## INPUT RECORDS
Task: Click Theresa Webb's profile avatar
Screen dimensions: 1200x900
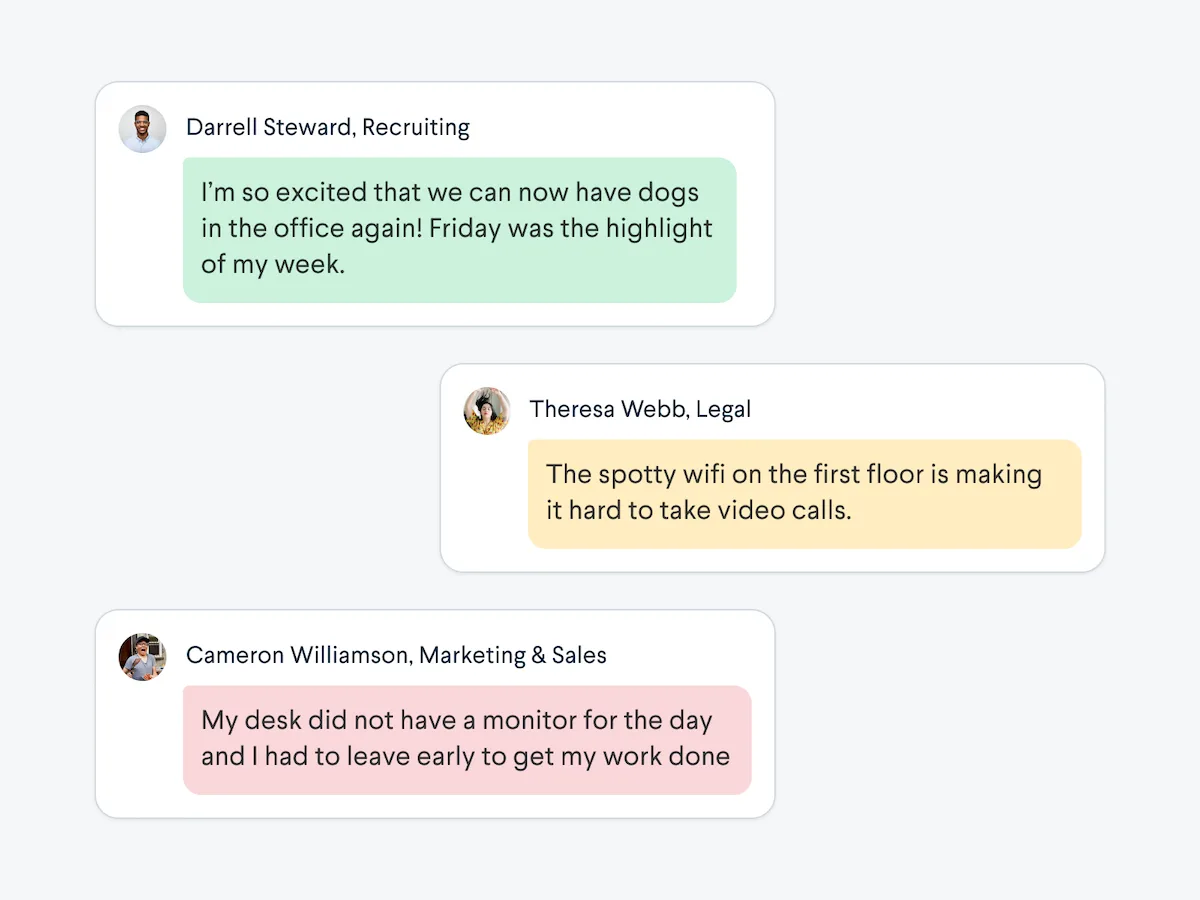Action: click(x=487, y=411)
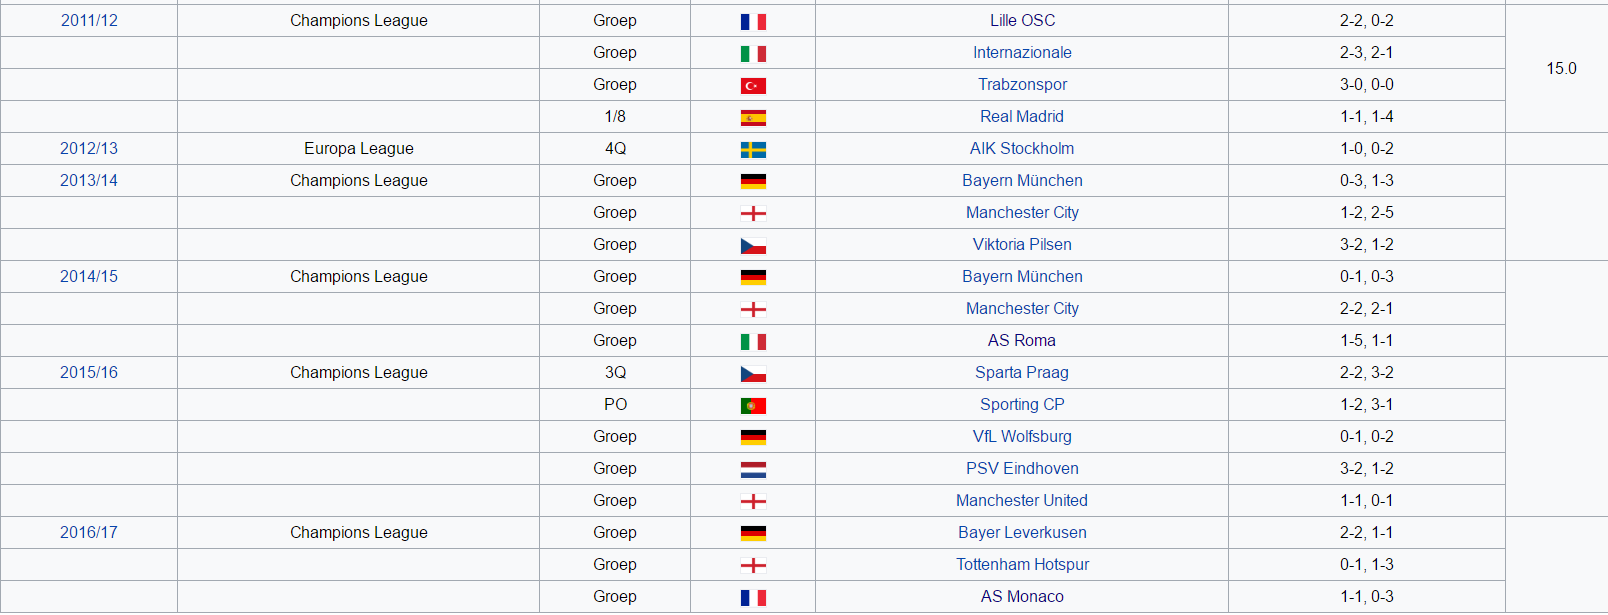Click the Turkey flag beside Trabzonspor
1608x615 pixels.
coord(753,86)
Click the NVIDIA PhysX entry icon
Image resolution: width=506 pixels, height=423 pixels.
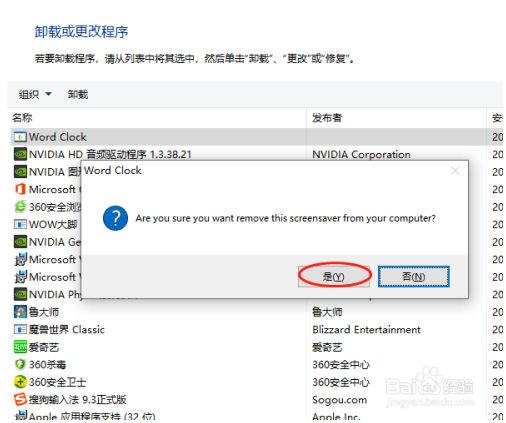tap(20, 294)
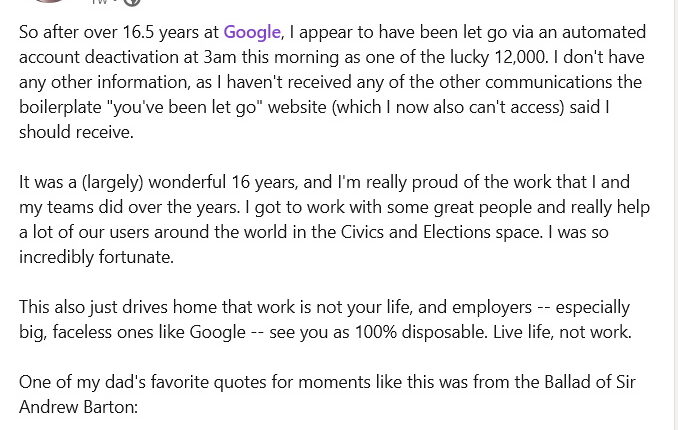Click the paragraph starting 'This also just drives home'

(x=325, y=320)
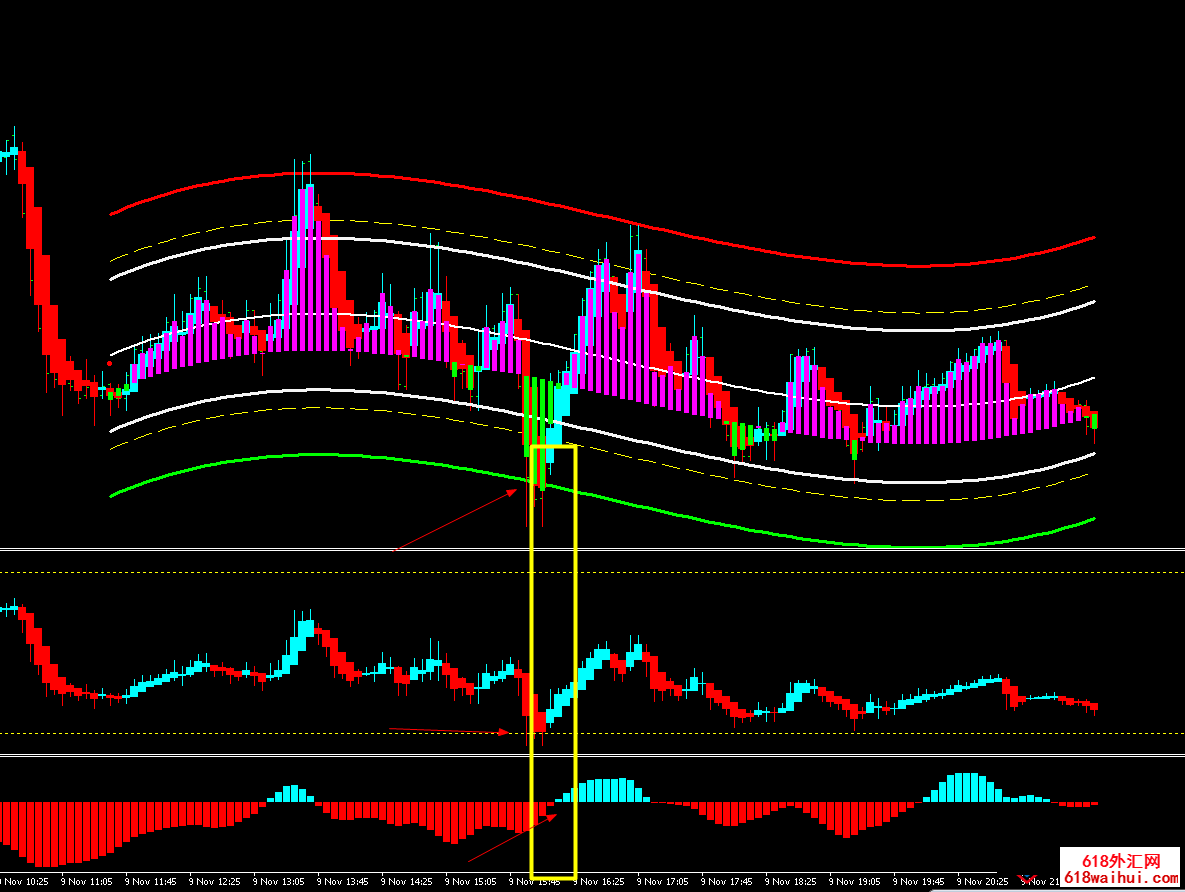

==

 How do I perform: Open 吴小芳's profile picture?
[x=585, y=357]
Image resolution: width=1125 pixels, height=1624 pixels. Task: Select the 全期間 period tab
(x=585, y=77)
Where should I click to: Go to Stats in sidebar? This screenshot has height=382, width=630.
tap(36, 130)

==

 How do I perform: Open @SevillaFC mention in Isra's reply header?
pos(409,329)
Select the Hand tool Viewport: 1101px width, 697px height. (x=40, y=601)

## TASK STATEMENT
Copy the lines of the data above exactly as written, beginning with the line containing "How do I perform: Open @SevillaFC" and ending with the line containing "Select the Hand", and leave out all other lines.

## YOUR RESPONSE
 How do I perform: Open @SevillaFC mention in Isra's reply header?
pos(409,329)
Select the Hand tool Viewport: 1101px width, 697px height. (x=40, y=601)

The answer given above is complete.